[Stored data entries]

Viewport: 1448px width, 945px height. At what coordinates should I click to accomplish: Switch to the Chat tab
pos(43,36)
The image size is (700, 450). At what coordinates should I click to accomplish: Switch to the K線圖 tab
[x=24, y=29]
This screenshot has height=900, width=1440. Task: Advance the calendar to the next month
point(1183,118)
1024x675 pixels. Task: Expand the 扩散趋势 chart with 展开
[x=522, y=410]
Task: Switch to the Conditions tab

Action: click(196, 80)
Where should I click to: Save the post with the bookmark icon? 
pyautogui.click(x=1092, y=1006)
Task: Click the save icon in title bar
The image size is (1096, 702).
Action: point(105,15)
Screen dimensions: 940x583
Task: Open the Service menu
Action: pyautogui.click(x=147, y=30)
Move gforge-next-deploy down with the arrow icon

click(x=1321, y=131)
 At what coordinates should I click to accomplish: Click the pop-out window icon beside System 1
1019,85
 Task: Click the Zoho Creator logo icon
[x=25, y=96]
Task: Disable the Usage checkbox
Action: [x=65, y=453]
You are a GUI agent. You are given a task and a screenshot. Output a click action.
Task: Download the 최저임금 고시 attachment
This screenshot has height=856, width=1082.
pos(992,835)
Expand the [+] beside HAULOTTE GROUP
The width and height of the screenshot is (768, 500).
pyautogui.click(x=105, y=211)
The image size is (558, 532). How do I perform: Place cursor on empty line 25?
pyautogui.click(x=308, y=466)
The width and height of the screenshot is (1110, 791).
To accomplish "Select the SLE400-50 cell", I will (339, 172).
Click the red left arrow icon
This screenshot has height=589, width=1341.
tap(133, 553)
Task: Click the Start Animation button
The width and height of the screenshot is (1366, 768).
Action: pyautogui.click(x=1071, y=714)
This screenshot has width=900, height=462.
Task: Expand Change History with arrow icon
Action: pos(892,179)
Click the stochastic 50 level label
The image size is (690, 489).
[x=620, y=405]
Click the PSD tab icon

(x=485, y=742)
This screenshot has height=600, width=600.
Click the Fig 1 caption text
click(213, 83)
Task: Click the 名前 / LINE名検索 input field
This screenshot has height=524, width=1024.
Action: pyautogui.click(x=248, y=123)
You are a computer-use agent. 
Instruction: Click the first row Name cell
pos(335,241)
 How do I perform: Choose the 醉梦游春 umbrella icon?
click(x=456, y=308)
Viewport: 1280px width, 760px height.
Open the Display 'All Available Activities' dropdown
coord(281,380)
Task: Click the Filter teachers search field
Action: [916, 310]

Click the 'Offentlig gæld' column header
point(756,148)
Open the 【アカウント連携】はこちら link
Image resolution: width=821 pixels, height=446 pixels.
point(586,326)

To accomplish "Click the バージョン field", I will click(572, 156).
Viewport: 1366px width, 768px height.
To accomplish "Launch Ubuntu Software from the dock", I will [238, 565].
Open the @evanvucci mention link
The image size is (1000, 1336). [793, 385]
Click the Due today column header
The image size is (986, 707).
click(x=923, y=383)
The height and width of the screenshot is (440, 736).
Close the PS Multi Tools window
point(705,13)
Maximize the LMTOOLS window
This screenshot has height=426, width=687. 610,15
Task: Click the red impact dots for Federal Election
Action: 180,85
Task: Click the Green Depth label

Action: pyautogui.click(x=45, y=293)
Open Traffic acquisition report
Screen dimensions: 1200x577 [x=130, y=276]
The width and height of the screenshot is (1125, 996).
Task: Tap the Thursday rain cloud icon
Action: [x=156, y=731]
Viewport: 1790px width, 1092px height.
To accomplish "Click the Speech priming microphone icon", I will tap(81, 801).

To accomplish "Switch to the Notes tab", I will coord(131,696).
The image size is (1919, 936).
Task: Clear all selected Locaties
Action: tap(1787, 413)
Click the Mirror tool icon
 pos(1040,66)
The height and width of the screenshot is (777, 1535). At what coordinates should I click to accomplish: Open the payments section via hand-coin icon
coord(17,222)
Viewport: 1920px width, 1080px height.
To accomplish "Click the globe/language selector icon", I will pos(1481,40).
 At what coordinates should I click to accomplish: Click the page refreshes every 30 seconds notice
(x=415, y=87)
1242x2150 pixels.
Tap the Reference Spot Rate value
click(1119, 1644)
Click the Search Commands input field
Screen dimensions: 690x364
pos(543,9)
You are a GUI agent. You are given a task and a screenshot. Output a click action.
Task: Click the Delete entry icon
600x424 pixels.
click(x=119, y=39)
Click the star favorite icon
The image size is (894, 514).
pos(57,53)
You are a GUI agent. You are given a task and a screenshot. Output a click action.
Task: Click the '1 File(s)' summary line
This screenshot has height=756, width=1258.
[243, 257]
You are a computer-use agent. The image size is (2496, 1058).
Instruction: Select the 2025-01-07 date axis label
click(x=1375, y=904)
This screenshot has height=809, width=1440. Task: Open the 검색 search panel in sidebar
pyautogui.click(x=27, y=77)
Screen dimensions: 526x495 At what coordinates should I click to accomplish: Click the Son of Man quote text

| What the task requires |
Each line of the data above needs to be returned exactly.

| Output of the task |
Viewport: 1448px width, 945px height. At what coordinates should I click to accomplish: Switch to the Chat tab
pos(43,36)
The image size is (700, 450). At what coordinates should I click to accomplish: Switch to the K線圖 tab
[x=24, y=29]
This screenshot has height=900, width=1440. Task: Advance the calendar to the next month
point(1183,118)
1024x675 pixels. Task: Expand the 扩散趋势 chart with 展开
[x=522, y=410]
Task: Switch to the Conditions tab

Action: click(196, 80)
Where should I click to: Save the post with the bookmark icon? 
pyautogui.click(x=1092, y=1006)
Task: Click the save icon in title bar
The image size is (1096, 702).
Action: point(105,15)
Screen dimensions: 940x583
Task: Open the Service menu
Action: pyautogui.click(x=147, y=30)
Move gforge-next-deploy down with the arrow icon

click(x=1321, y=131)
 At what coordinates should I click to accomplish: Click the pop-out window icon beside System 1
1019,85
 Task: Click the Zoho Creator logo icon
[x=25, y=96]
Task: Disable the Usage checkbox
Action: [x=65, y=453]
You are a GUI agent. You are given a task and a screenshot. Output a click action.
Task: Download the 최저임금 고시 attachment
This screenshot has height=856, width=1082.
pos(992,835)
Expand the [+] beside HAULOTTE GROUP
The width and height of the screenshot is (768, 500).
pyautogui.click(x=105, y=211)
The image size is (558, 532). How do I perform: Place cursor on empty line 25?
pyautogui.click(x=308, y=466)
The width and height of the screenshot is (1110, 791).
To accomplish "Select the SLE400-50 cell", I will (339, 172).
Click the red left arrow icon
This screenshot has height=589, width=1341.
tap(133, 553)
Task: Click the Start Animation button
The width and height of the screenshot is (1366, 768).
Action: pyautogui.click(x=1071, y=714)
This screenshot has width=900, height=462.
Task: Expand Change History with arrow icon
Action: pos(892,179)
Click the stochastic 50 level label
The image size is (690, 489).
[x=620, y=405]
Click the PSD tab icon

(x=485, y=742)
This screenshot has height=600, width=600.
Click the Fig 1 caption text
click(213, 83)
Task: Click the 名前 / LINE名検索 input field
This screenshot has height=524, width=1024.
Action: pyautogui.click(x=248, y=123)
You are a computer-use agent. 
Instruction: Click the first row Name cell
pos(335,241)
 How do I perform: Choose the 醉梦游春 umbrella icon?
click(x=456, y=308)
Viewport: 1280px width, 760px height.
Open the Display 'All Available Activities' dropdown
coord(281,380)
Task: Click the Filter teachers search field
Action: [916, 310]

Click the 'Offentlig gæld' column header
point(756,148)
Open the 【アカウント連携】はこちら link
Image resolution: width=821 pixels, height=446 pixels.
point(586,326)

To accomplish "Click the バージョン field", I will click(572, 156).
Viewport: 1366px width, 768px height.
To accomplish "Launch Ubuntu Software from the dock", I will [238, 565].
Open the @evanvucci mention link
The image size is (1000, 1336). [793, 385]
Click the Due today column header
The image size is (986, 707).
click(x=923, y=383)
The height and width of the screenshot is (440, 736).
Close the PS Multi Tools window
point(705,13)
Maximize the LMTOOLS window
This screenshot has height=426, width=687. 610,15
Task: Click the red impact dots for Federal Election
Action: 180,85
Task: Click the Green Depth label

Action: pyautogui.click(x=45, y=293)
Open Traffic acquisition report
Screen dimensions: 1200x577 [x=130, y=276]
The width and height of the screenshot is (1125, 996).
Task: Tap the Thursday rain cloud icon
Action: [x=156, y=731]
Viewport: 1790px width, 1092px height.
To accomplish "Click the Speech priming microphone icon", I will tap(81, 801).

To accomplish "Switch to the Notes tab", I will coord(131,696).
The image size is (1919, 936).
Task: Clear all selected Locaties
Action: tap(1787, 413)
Click the Mirror tool icon
 pos(1040,66)
The height and width of the screenshot is (777, 1535). At what coordinates should I click to accomplish: Open the payments section via hand-coin icon
coord(17,222)
Viewport: 1920px width, 1080px height.
To accomplish "Click the globe/language selector icon", I will pos(1481,40).
 At what coordinates should I click to accomplish: Click the page refreshes every 30 seconds notice
(x=415, y=87)
1242x2150 pixels.
Tap the Reference Spot Rate value
click(1119, 1644)
Click the Search Commands input field
Screen dimensions: 690x364
pos(543,9)
You are a GUI agent. You are given a task and a screenshot. Output a click action.
Task: Click the Delete entry icon
600x424 pixels.
click(x=119, y=39)
Click the star favorite icon
The image size is (894, 514).
pos(57,53)
You are a GUI agent. You are given a task and a screenshot. Output a click action.
Task: Click the '1 File(s)' summary line
This screenshot has height=756, width=1258.
[243, 257]
You are a computer-use agent. The image size is (2496, 1058).
Instruction: Select the 2025-01-07 date axis label
click(x=1375, y=904)
This screenshot has height=809, width=1440. Task: Open the 검색 search panel in sidebar
pyautogui.click(x=27, y=77)
Screen dimensions: 526x495 At what coordinates should I click to accomplish: Click the Son of Man quote text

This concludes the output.